3. **Deployment Tools**
   - `pdbm package` for distribution
   - Sideload to device
   - Itch.io integration

4. **Swift Support**
   - Swift project templates
   - Xcode integration
   - C API bindings

5. **Plugin System**
   - Custom build steps
   - Third-party integrations
   - Language extensions

## Technical Decisions

### Why Rust?
- Cross-platform compilation
- Excellent error handling
- Fast execution
- Rich ecosystem (clap, serde, etc.)
- Single binary distribution

### Why Wrap SDK Tools?
- Avoid reimplementing complex compilation
- Stay compatible with official tools
- Leverage Panic's ongoing improvements
- Easier maintenance

### Why TOML for Configuration?
- Familiar to Rust developers (Cargo.toml)
- Human-readable and editable
- Strong typing with serde
- Comments supported

## Security Considerations

- Validate all user input (project names, paths)
- Sanitize shell commands
- Don't execute arbitrary code from config
- Safe file operations (no path traversal)

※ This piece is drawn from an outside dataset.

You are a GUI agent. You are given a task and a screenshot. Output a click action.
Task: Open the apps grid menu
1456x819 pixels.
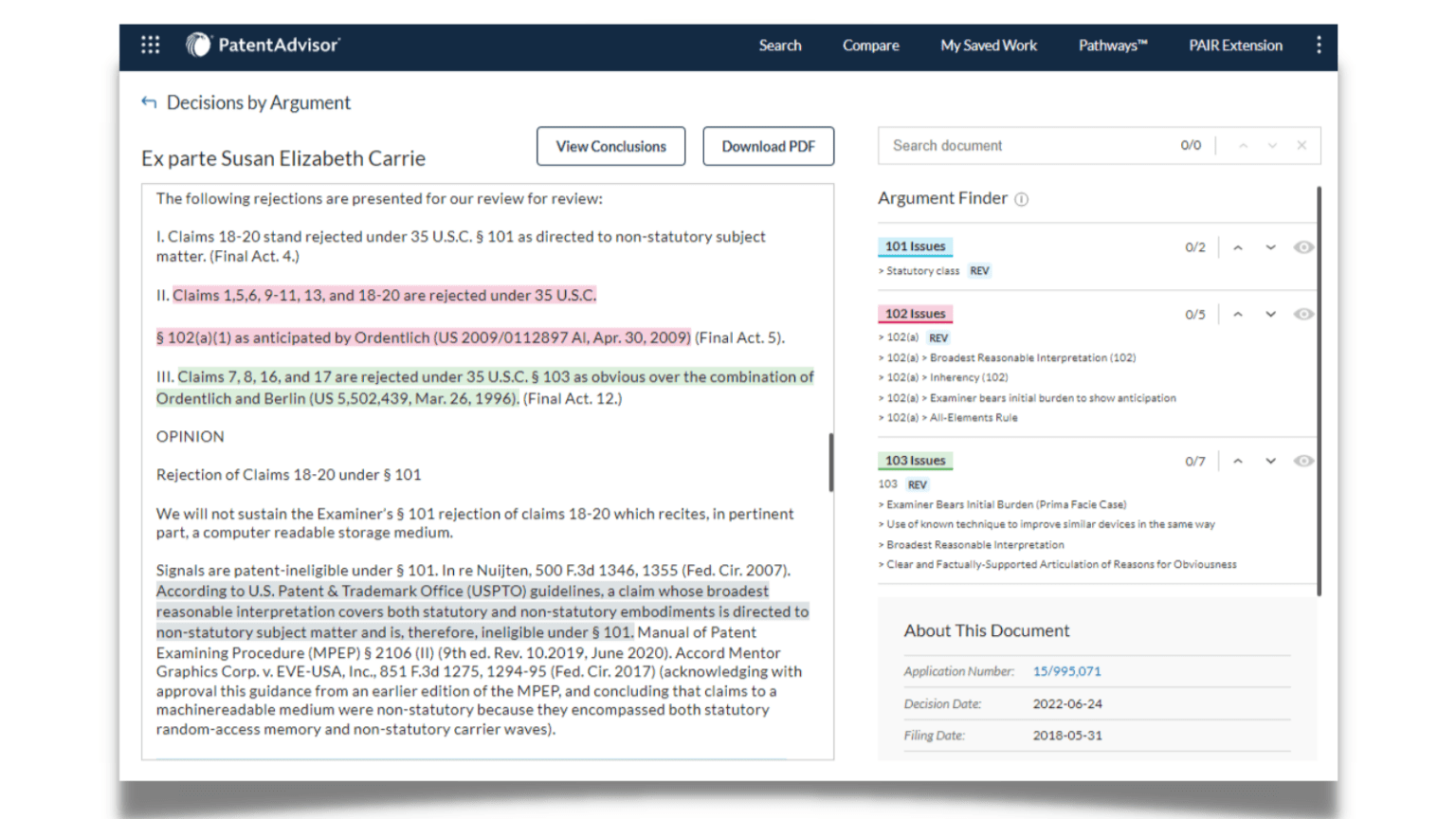click(x=152, y=45)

## Performance Considerations

- Lazy SDK detection (only when needed)
- Efficient file watching (debouncing)
- Minimal overhead over direct SDK usage
- Fast project creation with embedded templates

## Compatibility

### Minimum Requirements
- Playdate SDK 1.0+
- Rust 1.70+ (for development)
- Platform-specific:
  - macOS 10.14+
  - Windows 10+
  - Linux (glibc 2.27+)

### Tested Configurations
- macOS (ARM64, x86_64)
- Windows 10/11
- Linux (Ubuntu 20.04+, Fedora 36+)

## Documentation Strategy

1. **README.md**: Quick start and installation
2. **DESIGN.md**: This document
3. **User Guide**: Command reference and examples
4. **Contributing Guide**: Development setup
5. **Code Comments**: Inline documentation
6. **Example Projects**: Sample games using crank

## License

MIT License for maximum compatibility and adoption.